▶ [ACTIVITY]: For this exercise, copy all the data exactly and include none of the pictures.

▶ [RECORDS PROVIDED]:
+++

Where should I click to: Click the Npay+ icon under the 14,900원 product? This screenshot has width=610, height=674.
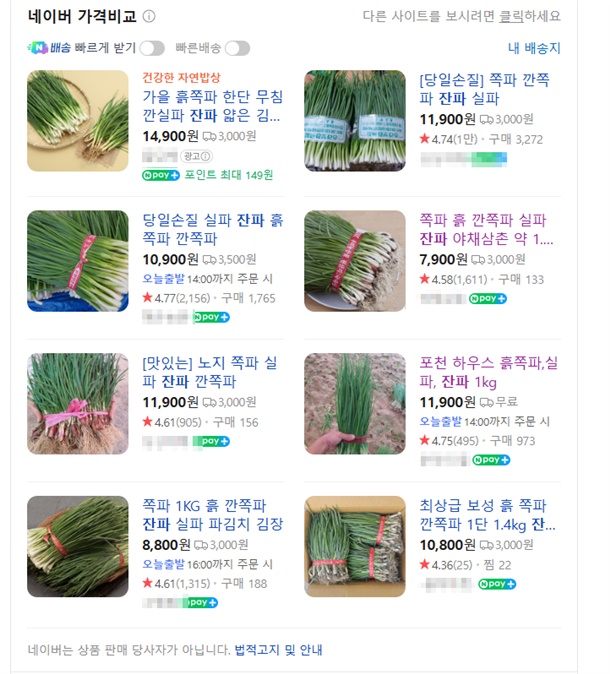point(161,175)
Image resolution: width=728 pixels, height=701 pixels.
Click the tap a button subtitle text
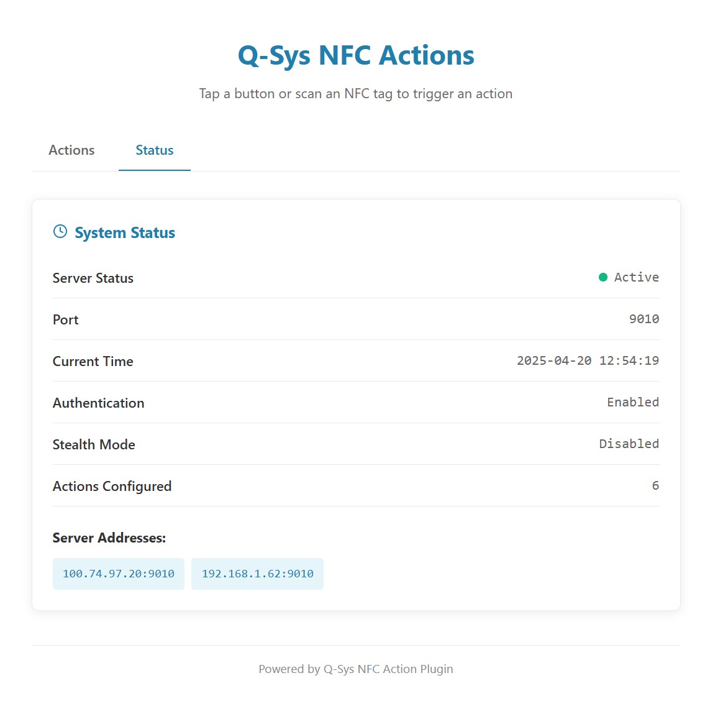[356, 94]
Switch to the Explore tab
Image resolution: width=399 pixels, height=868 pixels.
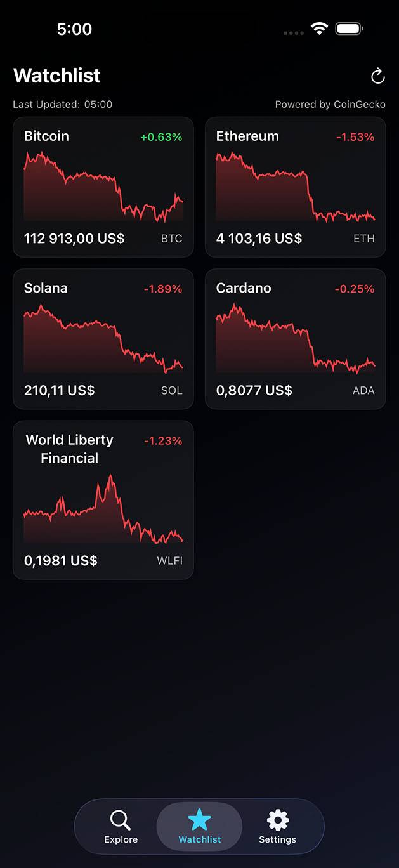coord(121,826)
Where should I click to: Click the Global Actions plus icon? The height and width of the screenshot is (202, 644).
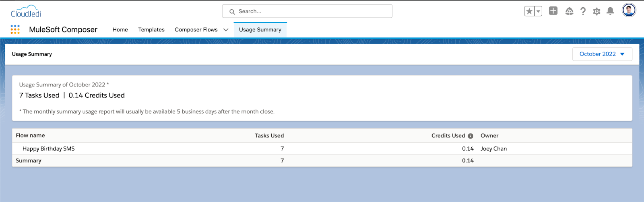click(553, 11)
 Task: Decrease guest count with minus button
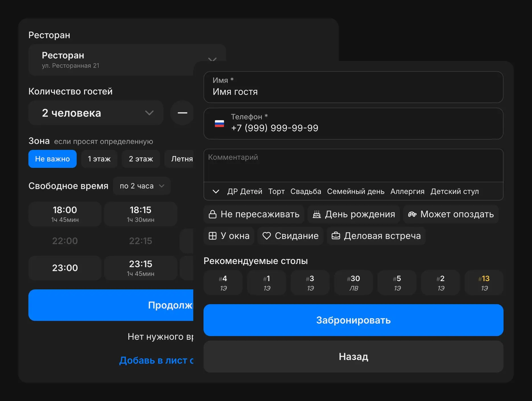pos(182,113)
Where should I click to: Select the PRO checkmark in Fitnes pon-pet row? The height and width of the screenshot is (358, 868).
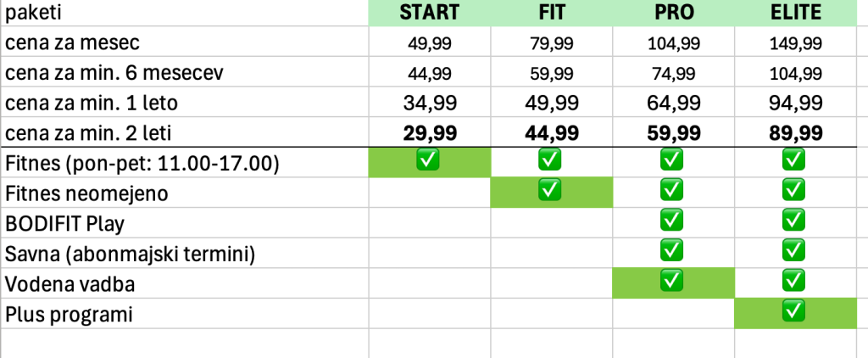click(x=672, y=161)
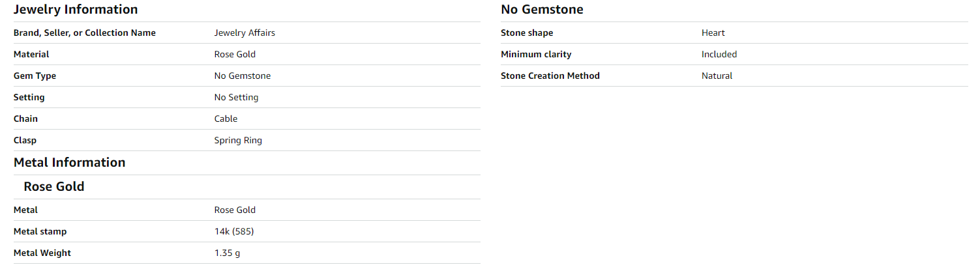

+++

▶ [SOLUTION TO THIS PROBLEM]:
Where should I click to: Click the Npay+ icon under the 14,900원 product? This screenshot has width=610, height=674.
point(161,175)
Image resolution: width=728 pixels, height=701 pixels.
Click the tap a button subtitle text
[356, 94]
Switch to the Explore tab
Image resolution: width=399 pixels, height=868 pixels.
coord(121,826)
Where should I click to: Click the Global Actions plus icon? The height and width of the screenshot is (202, 644).
click(553, 11)
 Task: Decrease guest count with minus button
pos(182,113)
Where should I click to: Select the PRO checkmark in Fitnes pon-pet row? The height and width of the screenshot is (358, 868).
click(x=672, y=161)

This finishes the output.